• Exercise requirements: After finding the line with "Screen dimensions: 169x130" in the data below, set down exactly each line through the one with "This screenshot has width=525, height=988.", inclusive, and stop there.

Saved entries
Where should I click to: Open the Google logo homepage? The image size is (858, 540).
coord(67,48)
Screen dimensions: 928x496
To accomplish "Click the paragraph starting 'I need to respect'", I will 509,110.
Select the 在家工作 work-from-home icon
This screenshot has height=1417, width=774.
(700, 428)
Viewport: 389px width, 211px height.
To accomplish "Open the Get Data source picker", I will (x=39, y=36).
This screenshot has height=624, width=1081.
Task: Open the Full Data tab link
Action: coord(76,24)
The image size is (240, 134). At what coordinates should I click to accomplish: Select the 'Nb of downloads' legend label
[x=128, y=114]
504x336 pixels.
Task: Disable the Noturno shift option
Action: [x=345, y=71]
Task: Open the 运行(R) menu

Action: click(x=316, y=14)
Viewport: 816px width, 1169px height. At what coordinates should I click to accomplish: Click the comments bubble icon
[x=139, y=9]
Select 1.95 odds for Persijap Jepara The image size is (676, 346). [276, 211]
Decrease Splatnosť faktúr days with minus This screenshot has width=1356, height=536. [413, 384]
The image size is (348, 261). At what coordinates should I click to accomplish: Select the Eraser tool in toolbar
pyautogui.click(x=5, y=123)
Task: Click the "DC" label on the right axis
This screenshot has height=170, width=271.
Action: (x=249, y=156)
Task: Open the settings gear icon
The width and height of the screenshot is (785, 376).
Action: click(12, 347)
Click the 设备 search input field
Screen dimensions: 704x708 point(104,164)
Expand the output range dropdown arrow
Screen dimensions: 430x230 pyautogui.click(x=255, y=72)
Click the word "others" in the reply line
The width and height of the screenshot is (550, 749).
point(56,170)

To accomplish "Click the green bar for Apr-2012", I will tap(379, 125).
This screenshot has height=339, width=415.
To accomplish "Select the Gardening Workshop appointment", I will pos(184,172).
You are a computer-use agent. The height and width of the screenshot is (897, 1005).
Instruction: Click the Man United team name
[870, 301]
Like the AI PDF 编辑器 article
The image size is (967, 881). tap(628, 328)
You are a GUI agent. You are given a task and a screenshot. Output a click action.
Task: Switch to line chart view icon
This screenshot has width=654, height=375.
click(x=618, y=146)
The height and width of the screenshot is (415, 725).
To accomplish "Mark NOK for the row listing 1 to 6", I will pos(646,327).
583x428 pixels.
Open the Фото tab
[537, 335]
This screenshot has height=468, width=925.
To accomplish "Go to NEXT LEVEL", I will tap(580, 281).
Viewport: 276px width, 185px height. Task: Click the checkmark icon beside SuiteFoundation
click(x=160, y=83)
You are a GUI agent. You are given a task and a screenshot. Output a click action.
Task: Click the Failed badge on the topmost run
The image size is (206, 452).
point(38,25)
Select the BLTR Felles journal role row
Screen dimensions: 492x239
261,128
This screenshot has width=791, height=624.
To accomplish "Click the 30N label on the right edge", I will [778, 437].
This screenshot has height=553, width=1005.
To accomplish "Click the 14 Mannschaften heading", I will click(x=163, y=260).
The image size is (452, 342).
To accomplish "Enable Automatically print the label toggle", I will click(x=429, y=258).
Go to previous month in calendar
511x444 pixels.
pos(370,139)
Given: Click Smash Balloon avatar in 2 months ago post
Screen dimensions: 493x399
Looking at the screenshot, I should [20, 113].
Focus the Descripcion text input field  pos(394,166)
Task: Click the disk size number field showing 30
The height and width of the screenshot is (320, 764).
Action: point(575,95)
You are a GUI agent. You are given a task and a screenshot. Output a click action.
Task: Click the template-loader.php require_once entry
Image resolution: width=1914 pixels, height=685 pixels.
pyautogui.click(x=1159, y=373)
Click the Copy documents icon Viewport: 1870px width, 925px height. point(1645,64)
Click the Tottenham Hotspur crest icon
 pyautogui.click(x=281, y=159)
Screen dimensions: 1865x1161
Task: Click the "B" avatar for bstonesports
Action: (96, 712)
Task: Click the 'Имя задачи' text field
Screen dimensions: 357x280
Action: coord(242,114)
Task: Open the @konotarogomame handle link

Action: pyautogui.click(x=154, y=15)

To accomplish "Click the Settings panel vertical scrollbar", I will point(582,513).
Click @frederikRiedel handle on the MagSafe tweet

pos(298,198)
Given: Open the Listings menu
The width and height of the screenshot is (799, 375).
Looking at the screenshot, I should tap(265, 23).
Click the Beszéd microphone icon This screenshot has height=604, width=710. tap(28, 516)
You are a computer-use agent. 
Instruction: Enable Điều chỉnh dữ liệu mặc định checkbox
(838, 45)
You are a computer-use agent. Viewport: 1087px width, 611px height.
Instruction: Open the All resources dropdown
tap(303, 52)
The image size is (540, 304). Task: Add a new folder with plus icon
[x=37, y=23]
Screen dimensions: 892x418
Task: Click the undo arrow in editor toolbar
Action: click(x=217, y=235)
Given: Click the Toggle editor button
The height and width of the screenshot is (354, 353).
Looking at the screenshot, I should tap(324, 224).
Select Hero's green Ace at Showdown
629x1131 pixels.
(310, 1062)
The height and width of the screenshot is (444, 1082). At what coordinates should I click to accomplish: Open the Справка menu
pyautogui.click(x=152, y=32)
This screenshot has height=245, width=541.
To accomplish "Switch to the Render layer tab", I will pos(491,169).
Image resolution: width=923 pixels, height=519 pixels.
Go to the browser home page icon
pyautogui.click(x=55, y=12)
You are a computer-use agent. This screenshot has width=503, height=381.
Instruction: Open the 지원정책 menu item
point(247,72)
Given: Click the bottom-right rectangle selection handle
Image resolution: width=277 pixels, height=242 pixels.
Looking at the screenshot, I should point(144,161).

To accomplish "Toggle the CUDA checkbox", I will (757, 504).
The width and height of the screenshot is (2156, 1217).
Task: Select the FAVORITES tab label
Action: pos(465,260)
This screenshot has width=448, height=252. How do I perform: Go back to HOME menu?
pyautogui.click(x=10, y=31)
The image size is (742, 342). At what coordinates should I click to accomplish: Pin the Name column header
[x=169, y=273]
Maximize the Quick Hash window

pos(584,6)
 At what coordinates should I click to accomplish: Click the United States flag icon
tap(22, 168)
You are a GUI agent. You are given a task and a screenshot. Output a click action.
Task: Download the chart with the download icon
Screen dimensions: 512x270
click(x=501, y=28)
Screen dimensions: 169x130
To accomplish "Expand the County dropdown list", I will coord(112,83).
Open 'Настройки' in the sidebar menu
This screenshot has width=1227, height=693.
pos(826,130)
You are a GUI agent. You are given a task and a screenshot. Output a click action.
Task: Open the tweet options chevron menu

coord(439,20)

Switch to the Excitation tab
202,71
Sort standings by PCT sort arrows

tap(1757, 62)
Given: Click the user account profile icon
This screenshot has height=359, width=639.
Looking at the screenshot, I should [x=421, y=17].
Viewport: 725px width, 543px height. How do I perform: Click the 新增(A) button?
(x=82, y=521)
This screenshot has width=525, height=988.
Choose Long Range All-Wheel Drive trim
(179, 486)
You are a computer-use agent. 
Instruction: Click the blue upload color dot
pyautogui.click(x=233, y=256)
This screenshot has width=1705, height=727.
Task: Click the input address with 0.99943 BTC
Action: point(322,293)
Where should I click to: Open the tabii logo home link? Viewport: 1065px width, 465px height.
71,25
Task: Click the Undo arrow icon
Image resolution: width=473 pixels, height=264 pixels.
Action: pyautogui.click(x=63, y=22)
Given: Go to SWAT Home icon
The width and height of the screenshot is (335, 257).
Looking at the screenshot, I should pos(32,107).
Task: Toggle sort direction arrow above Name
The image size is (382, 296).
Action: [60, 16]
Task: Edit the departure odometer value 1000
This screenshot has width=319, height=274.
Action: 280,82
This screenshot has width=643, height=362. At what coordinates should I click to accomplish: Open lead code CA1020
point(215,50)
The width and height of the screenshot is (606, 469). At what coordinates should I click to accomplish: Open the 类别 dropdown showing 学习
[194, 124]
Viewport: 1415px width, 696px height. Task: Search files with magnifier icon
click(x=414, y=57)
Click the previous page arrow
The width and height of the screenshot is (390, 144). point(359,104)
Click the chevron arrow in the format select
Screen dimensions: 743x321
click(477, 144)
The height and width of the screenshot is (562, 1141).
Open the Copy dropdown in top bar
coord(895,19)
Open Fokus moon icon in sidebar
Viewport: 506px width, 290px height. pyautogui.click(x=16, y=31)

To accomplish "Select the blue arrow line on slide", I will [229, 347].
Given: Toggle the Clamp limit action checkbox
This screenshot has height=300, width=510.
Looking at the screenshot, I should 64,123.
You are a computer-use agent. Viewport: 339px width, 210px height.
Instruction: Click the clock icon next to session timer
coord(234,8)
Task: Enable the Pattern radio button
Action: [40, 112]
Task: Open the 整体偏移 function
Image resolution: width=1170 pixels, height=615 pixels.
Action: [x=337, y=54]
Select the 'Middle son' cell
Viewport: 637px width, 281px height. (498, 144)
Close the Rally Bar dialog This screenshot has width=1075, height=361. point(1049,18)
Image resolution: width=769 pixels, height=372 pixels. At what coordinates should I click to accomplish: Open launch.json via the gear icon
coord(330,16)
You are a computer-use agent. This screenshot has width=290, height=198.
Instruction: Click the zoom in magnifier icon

• Final answer:
Screen dimensions: 169x130
To accomplish "Expand the County dropdown list", I will coord(112,83).
Open 'Настройки' in the sidebar menu
This screenshot has width=1227, height=693.
pos(826,130)
You are a GUI agent. You are given a task and a screenshot. Output a click action.
Task: Open the tweet options chevron menu

coord(439,20)

Switch to the Excitation tab
202,71
Sort standings by PCT sort arrows

tap(1757, 62)
Given: Click the user account profile icon
This screenshot has height=359, width=639.
Looking at the screenshot, I should [x=421, y=17].
Viewport: 725px width, 543px height. How do I perform: Click the 新增(A) button?
(x=82, y=521)
This screenshot has width=525, height=988.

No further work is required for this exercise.